Sorrell-Medina, who’s pursuing a doctorate in urban planning & public policy, has long admired the AAUW’s mission: “to advance gender equity for women and girls through research, education and advocacy.” She applied for the American Fellowship because she knew it would give her “the time and resources needed to zero in on my last dissertation study, which is a formidable undertaking.”
Her research seeks to measure the impact of the U.S. immigrant-serving nonprofit sector. Sorrell-Medina’s “deep, abiding commitment to diversity, equity and inclusion” prompted her to choose a dissertation topic focusing on those elements. The fellowship will support the final phase of her dissertation work, in which Sorrell-Medina is implementing a national survey of immigrant-serving nonprofits to gauge how they affect the creation of inclusionary cities.

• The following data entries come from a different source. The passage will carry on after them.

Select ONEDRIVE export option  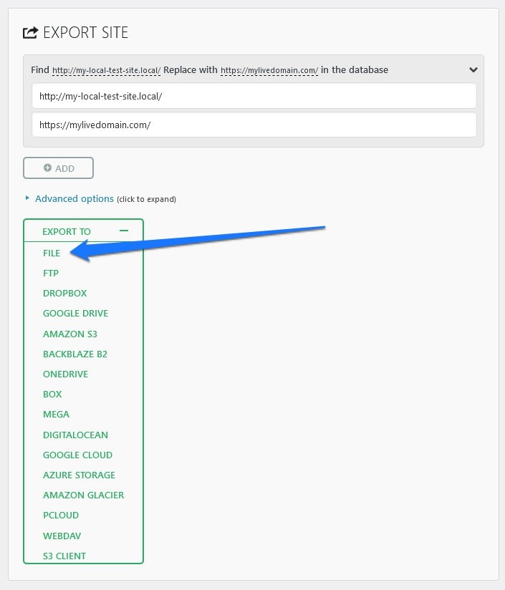[65, 374]
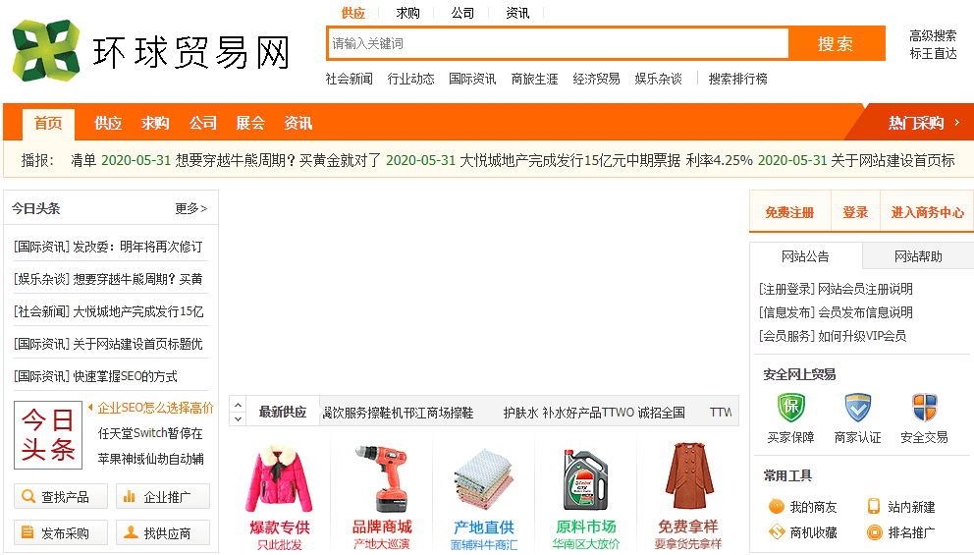Switch to the 网站帮助 tab
974x555 pixels.
click(x=917, y=256)
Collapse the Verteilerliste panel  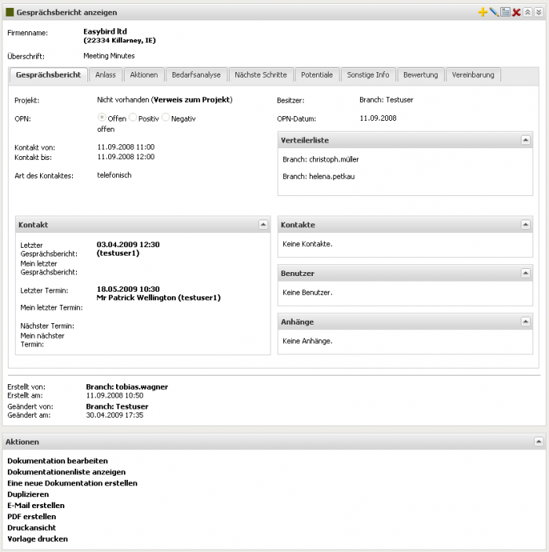coord(525,140)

She plans to complete her dissertation by next August.
For her Ph.D. specializing in rhetoric and composition, Dziuba is examining “how college students learn to communicate – write, speak, perform – so as to participate in their communities.” She recently adapted a chapter of her dissertation for publication. The AAUW fellowship will enable Dziuba to give her full attention to writing the rest of her dissertation, which she plans to file in the spring.
As for the future, Dziuba says she loves teaching and plans to seek employment in higher education, where she can continue researching and teaching. She cares deeply about her students. “It’s important for me to honor the knowledge they bring with them to their coursework and put that knowledge into meaningful conversation with the course materials and outcomes,” Dziuba says.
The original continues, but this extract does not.